DOCUMENT PASSAGE ::

* begin *

GPU Newbee

doneske

Well-Known Member
USA team member
Finally was able to get ahold of the Radeon Pro W5500 adapter (RDNA and Nav14). Shutdown one of the systems and physically installed the card in the 2nd PCIe x16 slot. There was an existing air cooled Radeon HD 6670 that I left in the machine because it had a HDMI port I could use for communicating with the system. W5500 only has 4 DP ports and I don't have a DP cable and monitor doesn't have a DP port. Anyway, pressed power button and nothing happened. Turned off power supply, unplugged power cord, replugged power cord and turned on power supply. Pressed power button again and system LEDs and lights just blink (should stay lit). Removed W5500 card and nothing happened when pressing power button. I assume, power supply was blown or damaged in some way. It is an 850W power supply but is about 5 years old. Bit the bullet, and took second identical system and removed old VGA card (W5500 comes with a DP to DVI cable. Didn't notice that right away) and installed new W5500 and system powered up fine. Tried to install latest AMD Pro driver and get compile errors during DKMS install. System recognizes the card (Firmware works) and clinfo installs and works but BOINC doesn't recognize the card (Driver not working). Most likely due to kernel being higher level than supported. AMD doc says driver is for CentOS 8.1 and I'm at 8.2 although both 8.1 and 8.2 use the 4.18 kernel. Difference is the ABI level. This is why I don't run GPU work. I suspect the solution is the 21.Q1 driver but it hasn't been released yet. Doc says it was due out on 2/10/2021 but it's not there yet. The card works and I'm able to attach a monitor to it and use as a terminal but that's it. Now just waiting for a new driver to be released.
 

Vester

Well-Known Member
USA team member
That is why my GPU work is done on Windows 10. I have tried for hours (days, even) to run GPU projects on Ubuntu and Linux Mint. I tried on GhostBSD the other day without success.

Here is some background information that I used, but I am a Linux novice. I was able to get the OpenCL package using Synaptic Package Manager. I downloaded and installed amdgpu-pro-20.20-1098277-ubuntu-20.04 from AMD support. Installation was guided by reading this topic at Einstein. The post by ROBL was helpful in the installation of the drivers.

I have not been able to run amdgpu-utils yet and that will be necessary in order to run Linux Mint on my mining rig, 4HD7990. Amdgpu-utils is available in Software Manager, but that is an old version. The latest is gpu-utils-3.0.0 by Ricks-Lab. I believe my problem lies in the editing of Grub as described in the README. There is better information in the User Guide.

Good luck!
 

Vester

Well-Known Member
USA team member
This post by mdxi at WCG may help you, doneske.
you should have OpenCL 2.1 support on that RX550 card. Both cards are Polaris12 so that should be no problem. I have the RX550 myself in a PC, running latest AMD drivers for it and it has been crunching away with no problems.

* end *

INFORMATION SHOWN ::
* begin *

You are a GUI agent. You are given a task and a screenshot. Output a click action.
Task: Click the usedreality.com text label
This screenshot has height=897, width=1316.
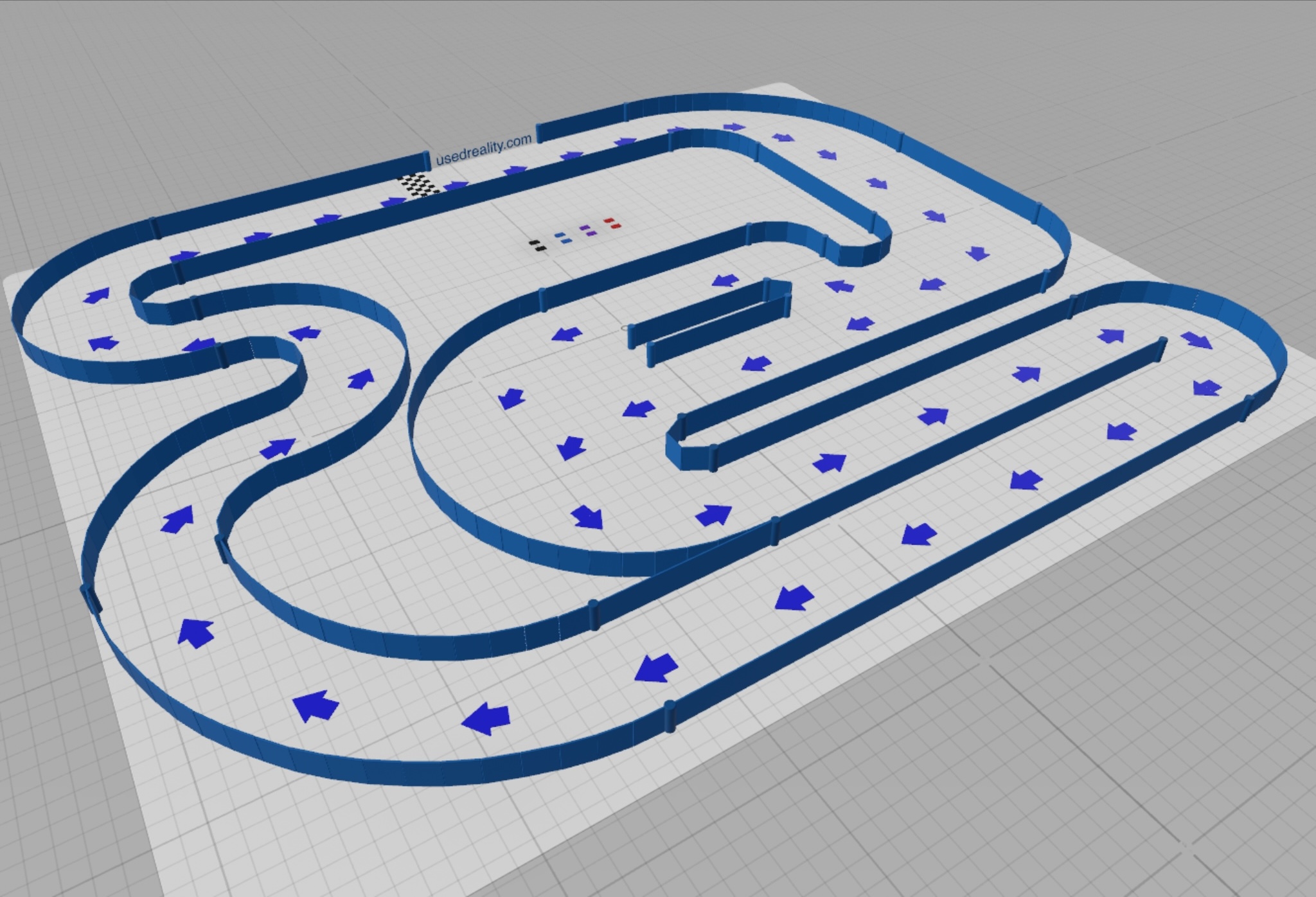point(483,149)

* end *

EXERCISE TASKS ::
1. List every operating system that the forum thread names.
2. Reproduce the forum thread starting at "I have not been" and ending at "with no problems.", substituting "test machine" for "mining rig".

PROBLEM SOLUTIONS ::
1. CentOS, Windows 10, Ubuntu, Linux Mint, GhostBSD

2.
I have not been able to run amdgpu-utils yet and that will be necessary in order to run Linux Mint on my test machine, 4HD7990. Amdgpu-utils is available in Software Manager, but that is an old version. The latest is gpu-utils-3.0.0 by Ricks-Lab. I believe my problem lies in the editing of Grub as described in the README. There is better information in the User Guide.

Good luck!
 

Vester

Well-Known Member
USA team member
This post by mdxi at WCG may help you, doneske.
you should have OpenCL 2.1 support on that RX550 card. Both cards are Polaris12 so that should be no problem. I have the RX550 myself in a PC, running latest AMD drivers for it and it has been crunching away with no problems.